福福吉吉

アビスの福福吉吉のレビュー・感想・評価

アビス(1989年製作の映画)
3.5
◆あらすじ◆
アメリカの原子力潜水艦「モンタナ」が突然沈没したため、政府は沈没した付近にある民間の海底基地「ディープコア」に海軍特殊部隊を送り、原因究明を図ろうとする。ディープコアの作業員たちはモンタナの残骸にたどり着き、生存者がいないことを確かめる。そんな中、ハリケーンの襲来によりディープコアと海上を結ぶクレーンが崩壊し、ディープコアは海底に取り残されてしまう。

◆感想◆
沈没した原子力潜水艦の原因究明のために海底基地にいた作業員や海軍特殊部隊が事故により半壊する基地の中で、絶体絶命の窮地に立たされながら生き延びようとする姿を描いており、海底の重苦しい雰囲気、海軍特殊部隊の暴走などで緊迫感の中、必死に踏ん張る基地の作業員たちの奮闘ぶりが熱い作品となっています。

海底基地「ディープコア」の作業員たちは民間の労働者であり、潜水艦の調査も会社の命令によるもので、仕方なく海軍に協力しています。リーダーのバージル(エド・ハリス)は仲間の信頼が厚く、状況判断に長ける人物として描かれており、本作の主人公として感情移入しやすいキャラクターでした。しかし、海軍の特殊部隊とともに妻で基地の設計者のリンジー(メアリー・エリザベス・マストラントニオ)が乗り込んできて、困った表情をしており、2人の関係が上手く行っていないことが瞬時にわかる好演でした。リンジーは男勝りで基地を我が子のごとく大事にしており、海軍に協力することになって怒りを隠しません。仕事優先な性格がよくわかる姿でした。

一方、政府から派遣された海軍特殊部隊のコフィ大尉(マイケル・ビーン)はかなり高圧的で基地の作業員たちに服従を強要する人物であり、とても憎らしかったです。コフィは秘密裏に行う任務の重責と潜水に伴う症状が重なって精神的におかしくなっていきます。彼の存在がディープコアの面々に危機的状況をもたらし、その点で敵としてよくできたキャラクターだったと思います。

本作では最初の原子力潜水艦「モンタナ」が正体不明の光と接触したことが描かれており、その光がストーリーに最終的に結末へと結びつくのですが、ストーリー途中でその光の正体が分かっても、ディープコア内の人間関係に影響をもたらさないので、少し肩透かしを食らいました。あくまで海底での絶体絶命の危機の中で、作業員たちが必死に生きる姿を描くことが主眼であり、謎の光は副次的な対象に過ぎませんでした。

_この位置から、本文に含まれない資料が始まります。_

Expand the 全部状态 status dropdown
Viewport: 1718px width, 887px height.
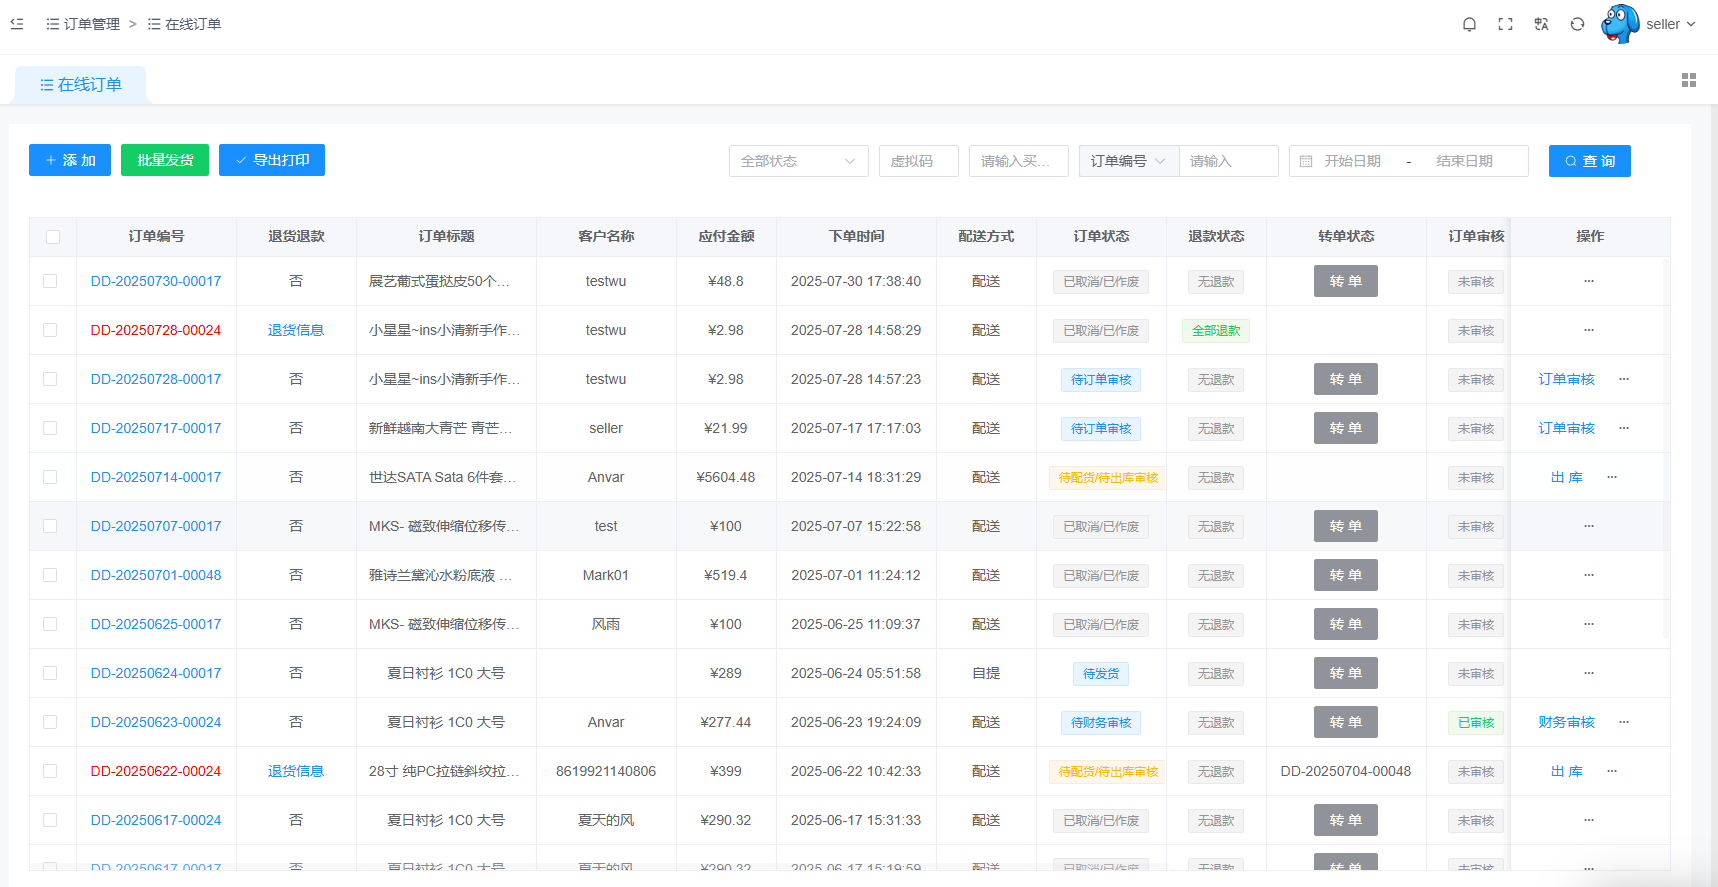(798, 161)
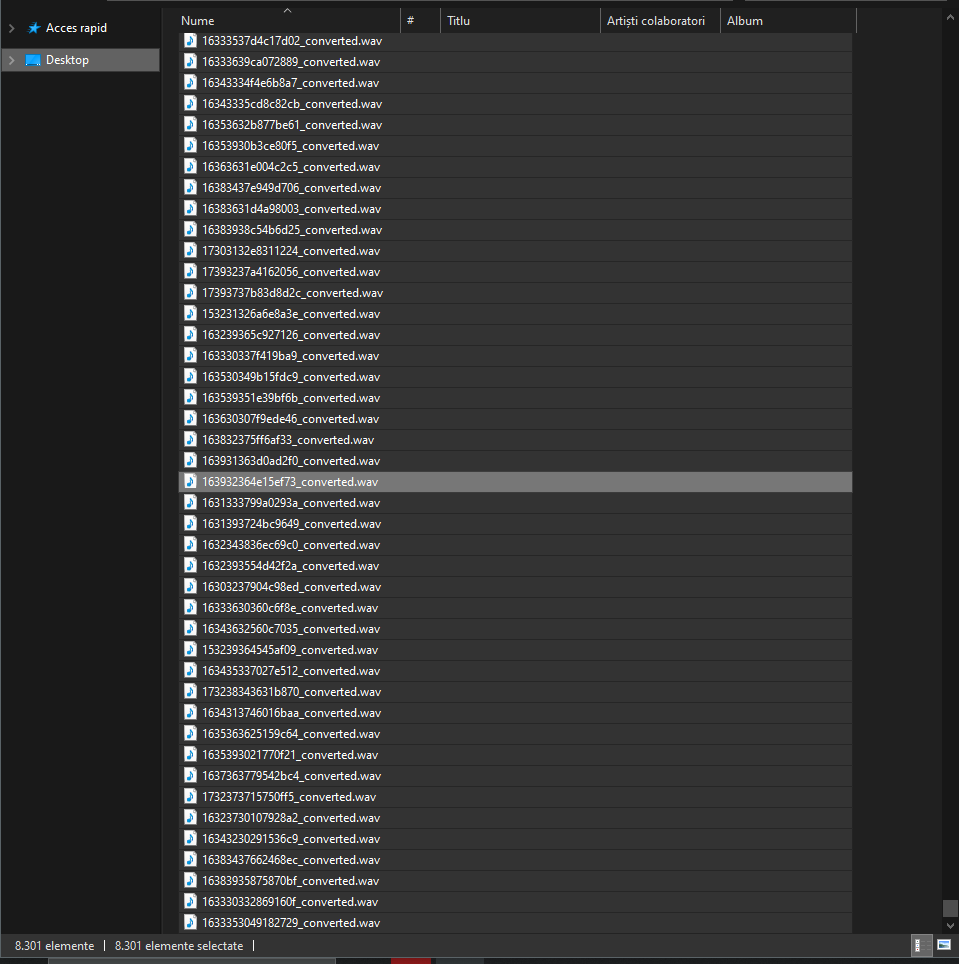This screenshot has height=964, width=959.
Task: Switch to details view in status bar
Action: [917, 945]
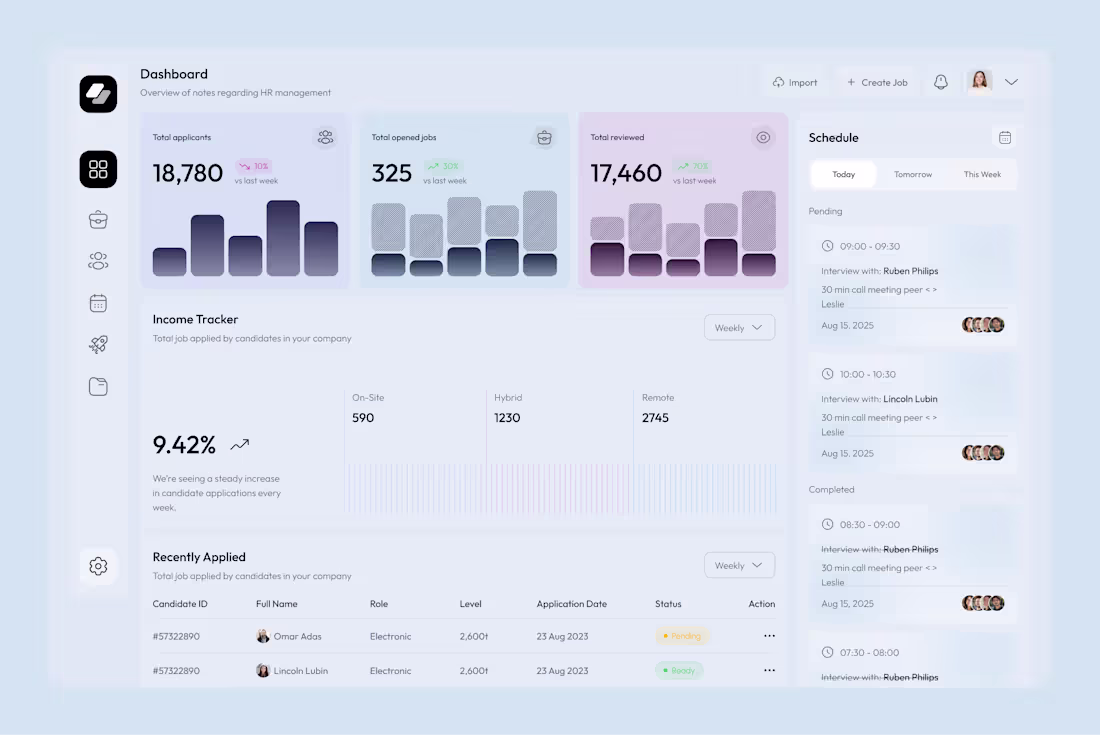Image resolution: width=1100 pixels, height=735 pixels.
Task: Open Settings via the gear icon
Action: [97, 566]
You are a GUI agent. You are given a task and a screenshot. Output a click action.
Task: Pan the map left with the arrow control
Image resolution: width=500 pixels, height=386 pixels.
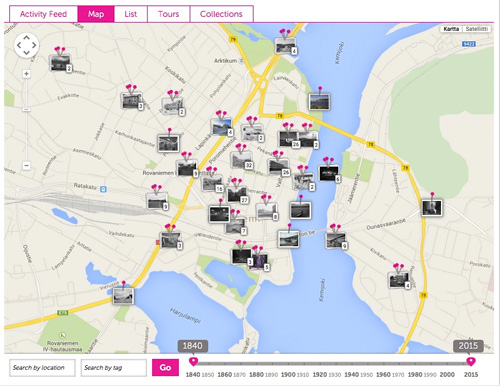(x=19, y=45)

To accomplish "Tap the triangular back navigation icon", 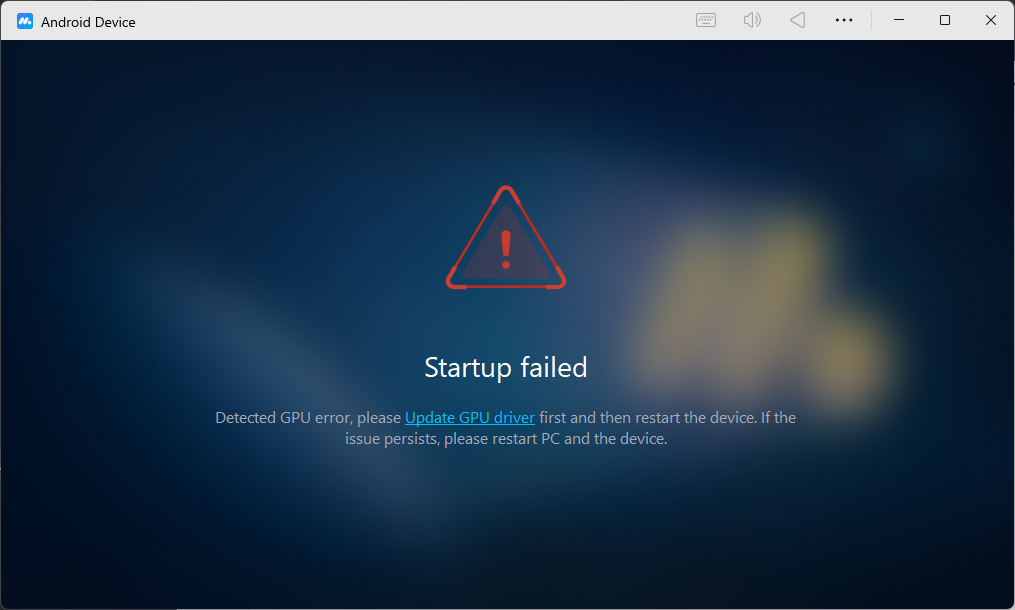I will (798, 20).
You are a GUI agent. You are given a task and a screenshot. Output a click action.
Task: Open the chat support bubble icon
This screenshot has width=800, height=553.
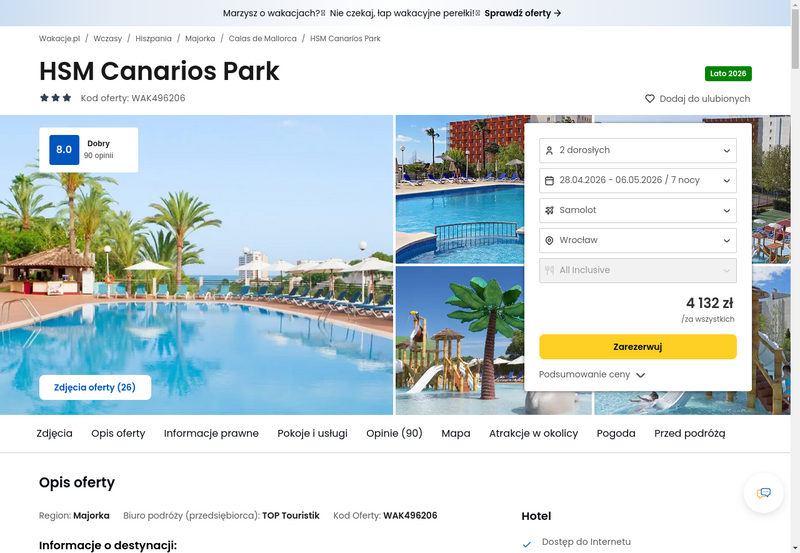[763, 493]
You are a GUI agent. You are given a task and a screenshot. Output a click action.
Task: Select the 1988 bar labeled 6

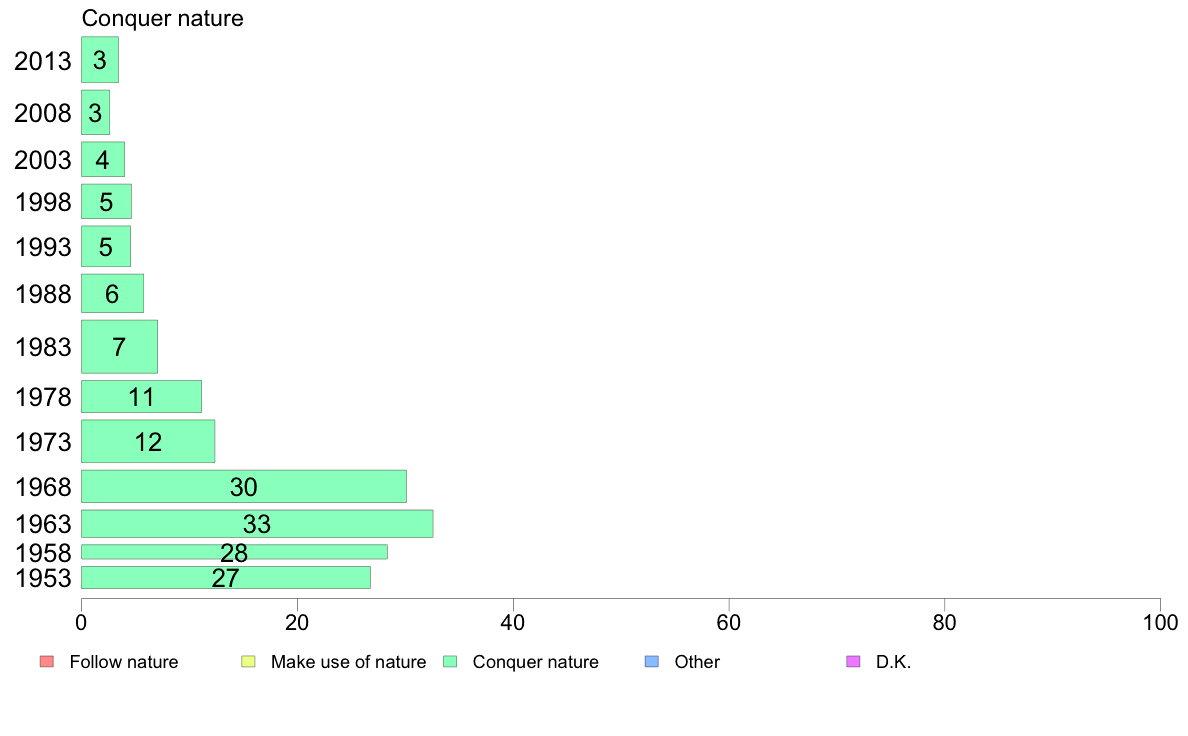coord(112,293)
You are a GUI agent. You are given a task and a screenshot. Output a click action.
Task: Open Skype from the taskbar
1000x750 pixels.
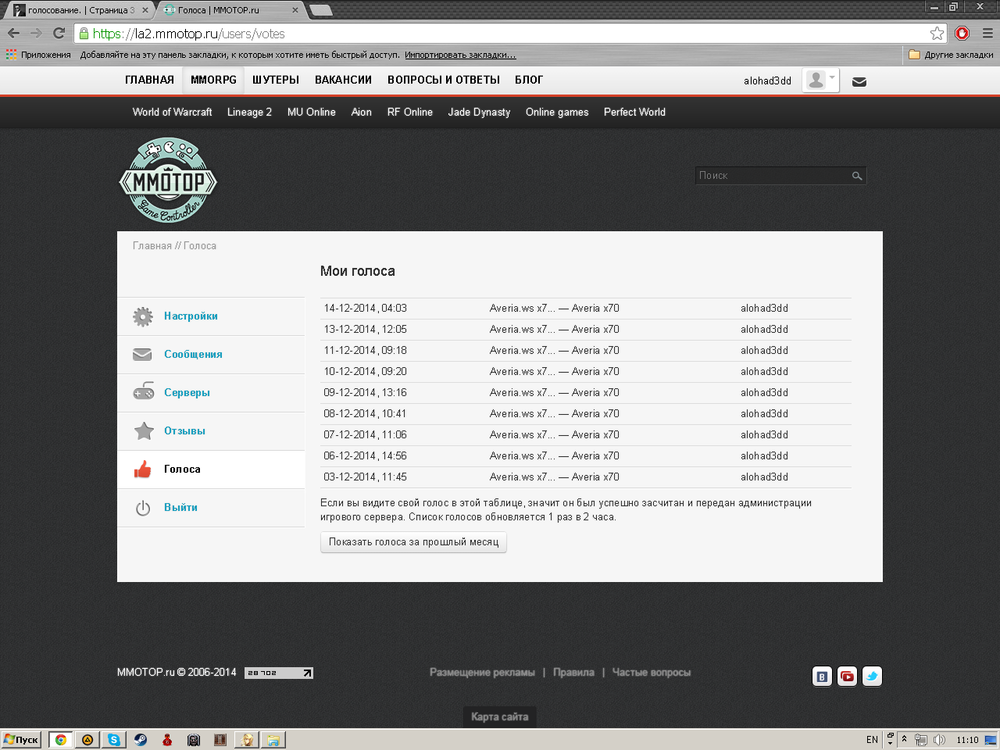pos(114,740)
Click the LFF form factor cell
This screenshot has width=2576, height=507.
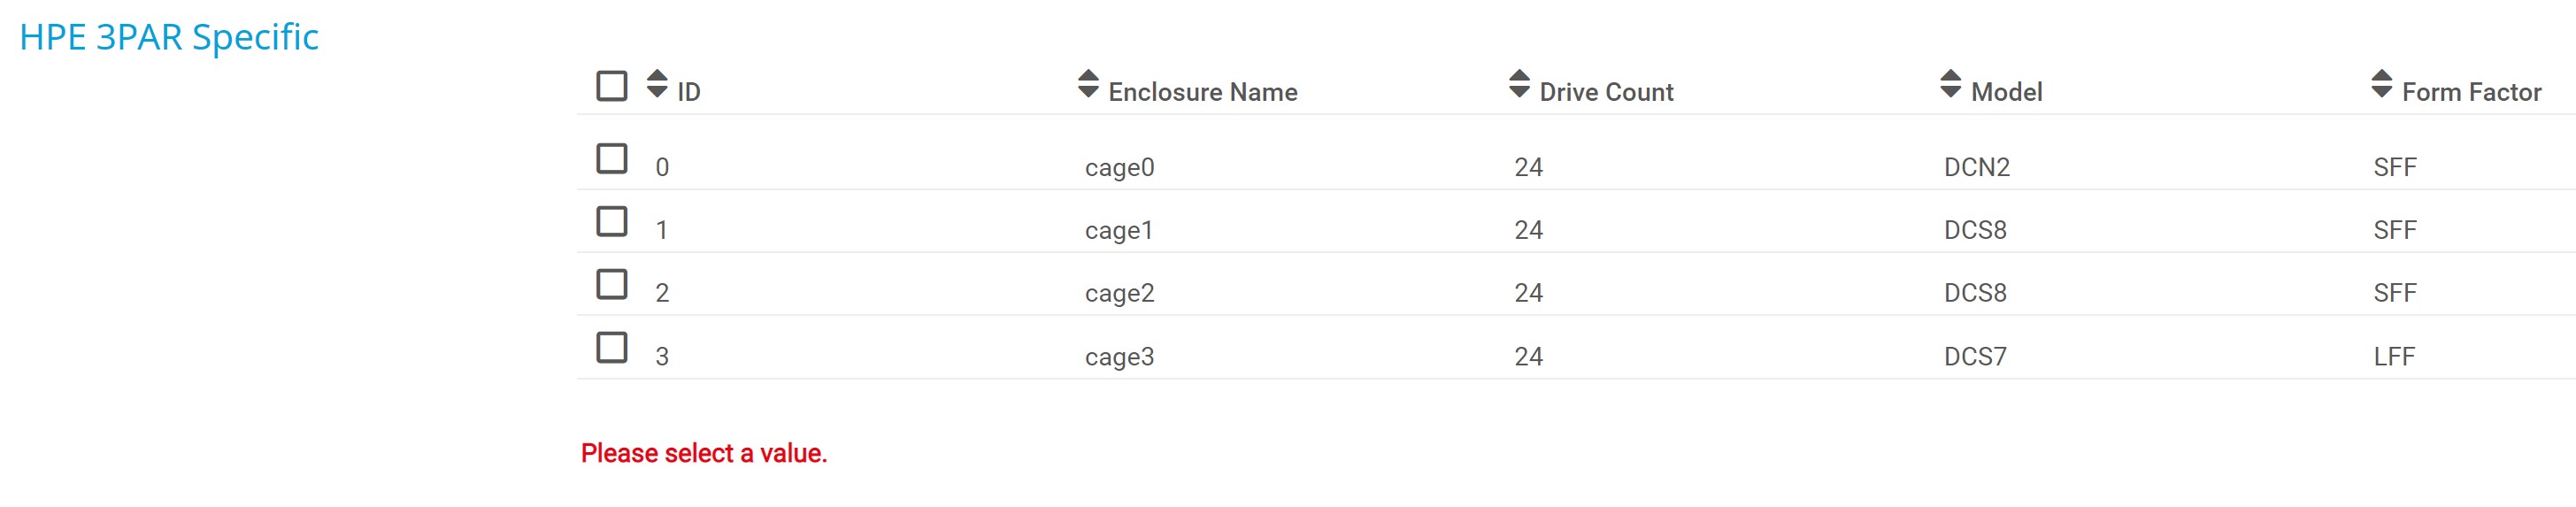click(2394, 357)
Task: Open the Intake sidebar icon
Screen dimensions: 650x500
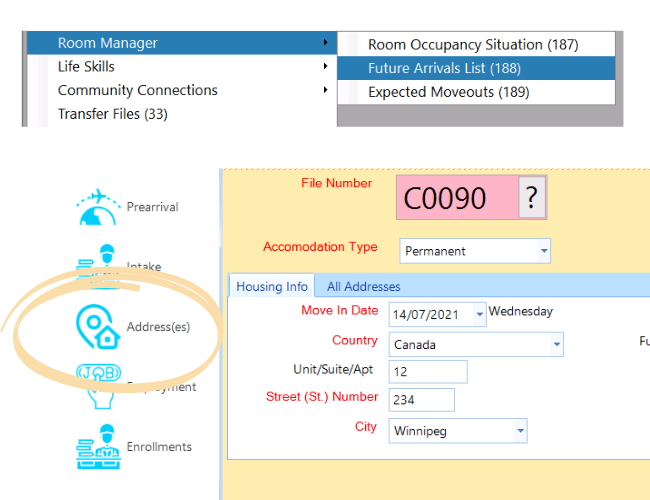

海底基地の映像は良くできていて、作業性重視の骨太な基地内部のディティールがとてもリアルに感じました。基地が損傷を受けてあらゆる箇所で水が噴き出し、機器が発火する様子はとても緊張感があって良かったです。

海底という未知の世界で人々が懸命に生きようとする姿がしっかり伝わってくる作品となっていてなかなか面白かったと思います。ラストはかなり豪快でしたが、この後どうなったのか知りたかったです。